Recibo una llamada diciéndome que hoy tendremos la visita de E., un activista israelí que viene aquí regularmente a recoger información sobre incidentes de los que hay que informar y, en general, a dar apoyo moral. Será un cambio que espero con anticipación: podré tener una conversación en inglés, después de dos días de hablar palabra a palabra y de entenderse por gestos.

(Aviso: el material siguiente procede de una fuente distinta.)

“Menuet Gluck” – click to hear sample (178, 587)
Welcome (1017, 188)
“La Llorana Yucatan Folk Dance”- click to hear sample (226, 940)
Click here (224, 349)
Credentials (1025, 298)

E. viene con un periodista irlandés que me hace un montón de preguntas mientras E. habla con la gente del pueblo en árabe. Está claro que el periodista no tiene ni idea de qué va esto. Hasta me pregunta si no tengo miedo de estar yo sola con tantos palestinos. Cuando me repongo de semejante pregunta y logro entender de qué va, le respondo: “Mire, nos veneran. Lo único que me hace sentirme insegura es ese puesto militar de allí y los colonos que habitan los tres asentamientos que no podemos ver”. Ni siquiera sabe dónde están los asentamientos, lo que hacen allí ni lo que hacemos nosotros aquí. Pero no ha venido a ver cómo es la vida cotidiana aquí. Él ha venido aquí solamente a sacar fotos de las pruebas de los incidentes de los que el primo de H. hablaba antes, así que ni me escucha, y me corta la explicación para preguntarme qué vi yo cuando los colonos quemaron los olivos. Sólo me da tiempo a decirle que no estaba aquí, y me da la espalda en el medio de mi frase, ignorándome ya.

E. se lleva a su periodista al campo donde los colonos israelíes han quemado recientemente todos los olivos, que eran buena parte del sustento de la aldea, y ese es el final de la visita de esta semana.